▼

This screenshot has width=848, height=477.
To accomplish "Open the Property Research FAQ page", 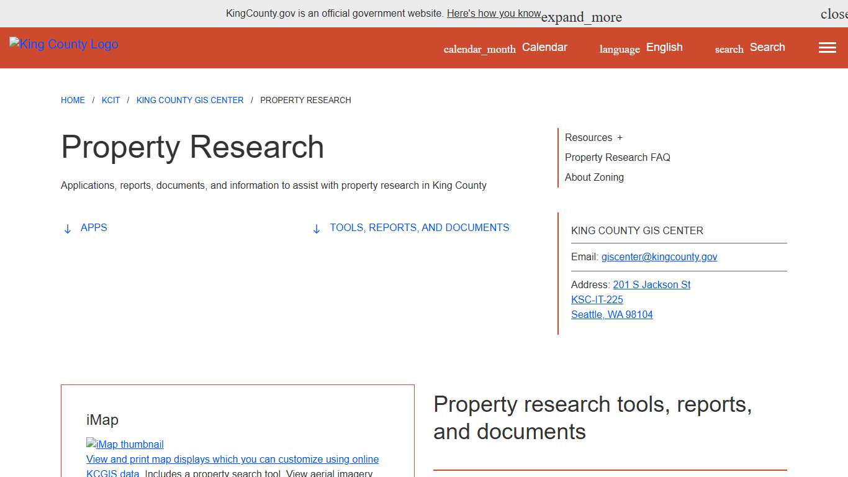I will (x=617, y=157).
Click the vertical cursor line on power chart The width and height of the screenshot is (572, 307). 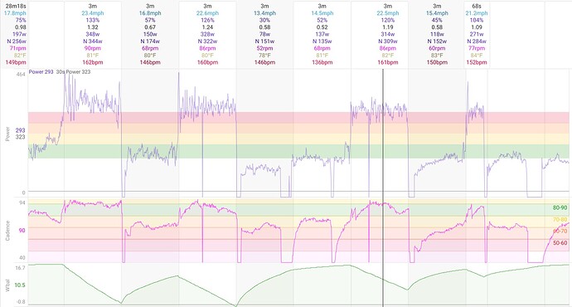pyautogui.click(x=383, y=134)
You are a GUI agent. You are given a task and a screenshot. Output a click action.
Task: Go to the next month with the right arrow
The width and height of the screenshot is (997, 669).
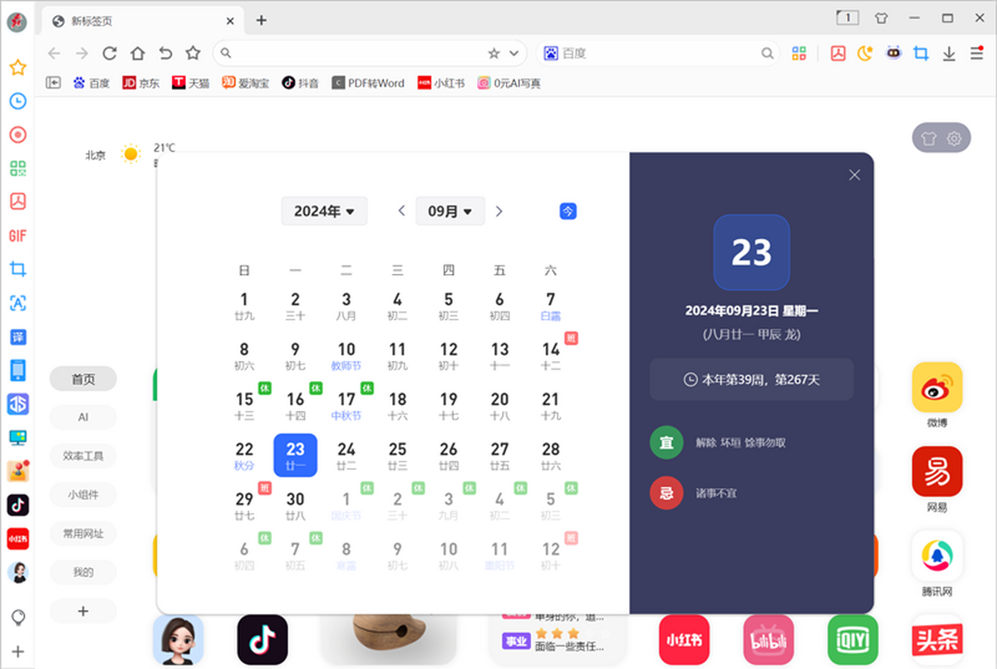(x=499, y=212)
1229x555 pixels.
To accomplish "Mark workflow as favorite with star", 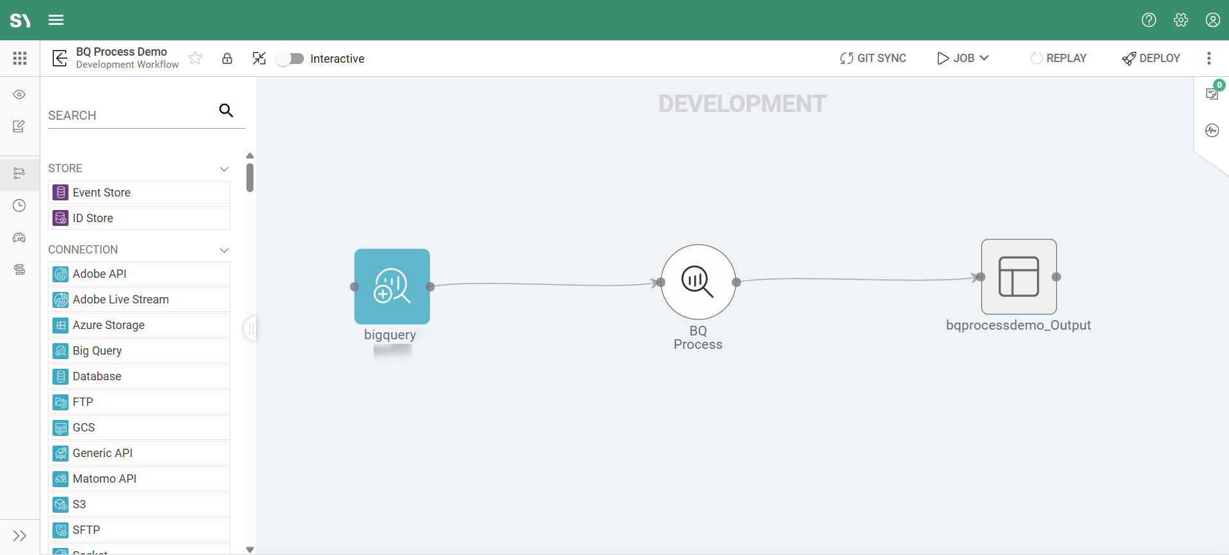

▲

What to do
Repeat, exactly and only, the lines from the one containing "You are a GUI" through the final line of the data, both ends included, leaving out any picture.

Exercise response
You are a GUI agent. You are given a task and a screenshot. Output a click action.
Task: Go to the next month with the right arrow
The width and height of the screenshot is (997, 669).
(x=499, y=212)
1229x555 pixels.
To accomplish "Mark workflow as favorite with star", 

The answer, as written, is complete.